Todo poderoso

Trama de “Império” conquista bons momentos com protagonista complexo, vivido pelo ator Alexandre Nero

iG Minas Gerais | luana borges tv press |

Complexo. Alexandre Nero consegue levar a seu personagem momentos de rabugice e solidariedade
Globo
Complexo. Alexandre Nero consegue levar a seu personagem momentos de rabugice e solidariedade

Quase nunca o protagonista é o personagem mais interessante de uma novela. Mas Aguinaldo Silva consegue quebrar essa lógica com “Império”. De longe, José Alfredo, interpretado por Alexandre Nero, é a figura mais complexa e cativante da história. E foge completamente dos padrões heroicos de um papel masculino principal de um folhetim. Muito pela criação do próprio autor, mas também pela excelente e segura representação de seu intérprete. Aguinaldo enxergou em Nero a possibilidade de personificar um tipo excêntrico como José Alfredo. O personagem é rabugento, politicamente incorreto, mas tem seus momentos de ternura. Esse mix de contradições causa simpatia justamente por se tratar de um papel fácil de se acreditar. Afinal, é um homem como outro qualquer: cheio de defeitos e qualidades.
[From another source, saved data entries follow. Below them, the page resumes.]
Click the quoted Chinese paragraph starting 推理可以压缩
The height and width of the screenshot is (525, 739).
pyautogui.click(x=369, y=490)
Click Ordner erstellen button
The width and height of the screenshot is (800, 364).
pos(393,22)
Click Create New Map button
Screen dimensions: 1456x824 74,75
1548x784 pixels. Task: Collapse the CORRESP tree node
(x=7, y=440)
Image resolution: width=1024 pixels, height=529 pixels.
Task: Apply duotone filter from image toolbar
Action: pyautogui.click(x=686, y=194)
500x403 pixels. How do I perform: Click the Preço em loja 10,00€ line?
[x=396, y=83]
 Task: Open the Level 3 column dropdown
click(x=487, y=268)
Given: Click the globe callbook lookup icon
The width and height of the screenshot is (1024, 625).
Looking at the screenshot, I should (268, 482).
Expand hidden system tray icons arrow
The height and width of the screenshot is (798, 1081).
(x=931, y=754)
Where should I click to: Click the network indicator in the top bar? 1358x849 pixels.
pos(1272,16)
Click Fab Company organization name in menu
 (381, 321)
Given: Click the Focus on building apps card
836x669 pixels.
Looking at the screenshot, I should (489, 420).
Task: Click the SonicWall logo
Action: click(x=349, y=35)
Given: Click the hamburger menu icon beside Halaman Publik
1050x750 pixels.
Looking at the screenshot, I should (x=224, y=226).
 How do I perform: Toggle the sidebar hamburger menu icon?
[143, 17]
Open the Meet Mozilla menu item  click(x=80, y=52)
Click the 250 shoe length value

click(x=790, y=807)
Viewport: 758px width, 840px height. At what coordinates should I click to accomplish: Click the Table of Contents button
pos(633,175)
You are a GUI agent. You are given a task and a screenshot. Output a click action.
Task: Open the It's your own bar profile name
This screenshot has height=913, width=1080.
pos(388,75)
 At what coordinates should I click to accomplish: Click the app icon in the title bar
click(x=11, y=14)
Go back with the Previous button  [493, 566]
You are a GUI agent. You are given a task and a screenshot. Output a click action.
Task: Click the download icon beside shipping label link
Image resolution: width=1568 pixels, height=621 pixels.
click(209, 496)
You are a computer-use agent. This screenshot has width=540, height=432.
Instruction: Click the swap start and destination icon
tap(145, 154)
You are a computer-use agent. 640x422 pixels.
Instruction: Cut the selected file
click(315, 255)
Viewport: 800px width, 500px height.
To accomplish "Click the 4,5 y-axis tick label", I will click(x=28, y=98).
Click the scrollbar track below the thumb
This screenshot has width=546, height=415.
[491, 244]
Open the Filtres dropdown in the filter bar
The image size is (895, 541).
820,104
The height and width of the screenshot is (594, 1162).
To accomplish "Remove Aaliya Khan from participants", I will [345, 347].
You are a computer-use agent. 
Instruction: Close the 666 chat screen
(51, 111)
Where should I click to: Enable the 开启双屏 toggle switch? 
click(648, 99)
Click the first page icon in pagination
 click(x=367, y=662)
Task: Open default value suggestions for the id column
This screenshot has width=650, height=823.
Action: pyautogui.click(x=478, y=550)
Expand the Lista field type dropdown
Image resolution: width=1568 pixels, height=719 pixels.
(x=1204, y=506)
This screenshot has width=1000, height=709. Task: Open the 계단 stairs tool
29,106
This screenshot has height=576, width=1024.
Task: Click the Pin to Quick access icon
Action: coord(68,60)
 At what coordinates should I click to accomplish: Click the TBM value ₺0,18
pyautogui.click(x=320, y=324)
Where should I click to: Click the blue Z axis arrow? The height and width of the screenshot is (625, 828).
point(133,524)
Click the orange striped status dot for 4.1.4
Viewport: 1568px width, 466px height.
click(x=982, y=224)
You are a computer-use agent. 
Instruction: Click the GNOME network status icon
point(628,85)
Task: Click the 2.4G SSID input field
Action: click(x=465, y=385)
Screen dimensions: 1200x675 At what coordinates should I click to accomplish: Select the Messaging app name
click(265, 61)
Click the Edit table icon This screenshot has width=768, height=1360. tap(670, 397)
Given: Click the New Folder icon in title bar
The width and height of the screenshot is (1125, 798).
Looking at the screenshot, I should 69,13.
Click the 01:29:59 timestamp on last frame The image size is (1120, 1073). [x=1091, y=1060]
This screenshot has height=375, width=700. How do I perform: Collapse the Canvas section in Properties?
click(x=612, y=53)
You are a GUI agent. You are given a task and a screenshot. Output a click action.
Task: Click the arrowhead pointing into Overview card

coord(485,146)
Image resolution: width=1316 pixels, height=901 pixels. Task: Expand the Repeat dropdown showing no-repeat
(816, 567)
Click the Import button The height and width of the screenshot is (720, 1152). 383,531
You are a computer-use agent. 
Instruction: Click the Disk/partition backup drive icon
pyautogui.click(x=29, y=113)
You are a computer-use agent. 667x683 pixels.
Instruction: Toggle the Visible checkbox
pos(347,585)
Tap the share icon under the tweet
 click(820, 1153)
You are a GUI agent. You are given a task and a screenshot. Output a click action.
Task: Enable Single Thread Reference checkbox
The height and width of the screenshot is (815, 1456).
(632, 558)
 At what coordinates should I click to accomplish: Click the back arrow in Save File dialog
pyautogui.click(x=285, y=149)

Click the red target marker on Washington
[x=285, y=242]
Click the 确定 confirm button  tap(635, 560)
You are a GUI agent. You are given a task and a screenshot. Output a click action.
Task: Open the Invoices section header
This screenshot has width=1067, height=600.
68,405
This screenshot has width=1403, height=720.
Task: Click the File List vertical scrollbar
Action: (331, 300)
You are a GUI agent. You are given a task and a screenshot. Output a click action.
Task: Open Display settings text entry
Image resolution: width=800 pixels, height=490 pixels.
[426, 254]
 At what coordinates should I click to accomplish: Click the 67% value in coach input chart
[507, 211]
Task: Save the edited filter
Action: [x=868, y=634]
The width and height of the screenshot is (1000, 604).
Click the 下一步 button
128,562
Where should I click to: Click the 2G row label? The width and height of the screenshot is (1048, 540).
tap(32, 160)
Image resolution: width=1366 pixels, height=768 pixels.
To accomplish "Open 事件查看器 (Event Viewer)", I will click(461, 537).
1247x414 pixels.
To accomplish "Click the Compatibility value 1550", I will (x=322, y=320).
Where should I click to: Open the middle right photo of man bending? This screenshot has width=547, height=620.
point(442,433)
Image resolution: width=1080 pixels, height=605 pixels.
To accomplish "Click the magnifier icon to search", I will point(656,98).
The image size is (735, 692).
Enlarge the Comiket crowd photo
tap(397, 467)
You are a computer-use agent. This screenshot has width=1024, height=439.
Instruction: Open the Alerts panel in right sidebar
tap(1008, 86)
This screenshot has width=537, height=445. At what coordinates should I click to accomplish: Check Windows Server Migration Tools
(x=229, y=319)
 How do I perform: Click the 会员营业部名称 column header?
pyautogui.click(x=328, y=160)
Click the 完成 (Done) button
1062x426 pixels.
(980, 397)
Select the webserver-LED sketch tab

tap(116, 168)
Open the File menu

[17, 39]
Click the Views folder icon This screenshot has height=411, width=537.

Nero soube captar com maestria a intenção do autor. E estreia no posto de protagonista com a responsabilidade de “carregar” toda a novela. Pelo menos nos meses iniciais, a trama está muito concentrada no núcleo de José Alfredo. As histórias paralelas começam a se desenvolver melhor agora. Mas ainda é evidente que o comendador é o personagem com mais tempo de tela. Não fosse pelo bom desempenho de Nero, talvez Aguinaldo tivesse de mudar sua ideia de justamente focar na trama de José Alfredo no início. O que, obviamente, não será preciso.

Quem acaba perdendo com essa estratégia, no entanto, são os núcleos paralelos. Por mais que as relações que José Alfredo estabeleça na novela sejam as mais instigantes em uma primeira análise, muitos outros personagens poderiam render pano para manga desde já.

Um deles é Cora, vivida por Drica Moraes. Para uma vilã de Aguinaldo Silva – famoso por criar malvadas como Nazaré Tedesco e Tereza Cristina, interpretadas respectivamente por Renata Sorrah e Christiane Torloni –, até que a personagem está bem boazinha. Por enquanto, fica, no máximo, com o título de “tia chata”. Mas isso não significa que a atriz não esteja bem em cena. Pelo contrário. Ela incorporou o jeitão amargo de Cora. E ainda consegue dosar o humor ácido, típico do autor, em vários momentos.

Talvez, um equilíbrio entre a importância dos personagens seja favorável à trama de “Império”. Mas é impossível negar que Aguinaldo Silva encontrou uma boa combinação entre papel e intérprete com José Alfredo e Alexandre Nero.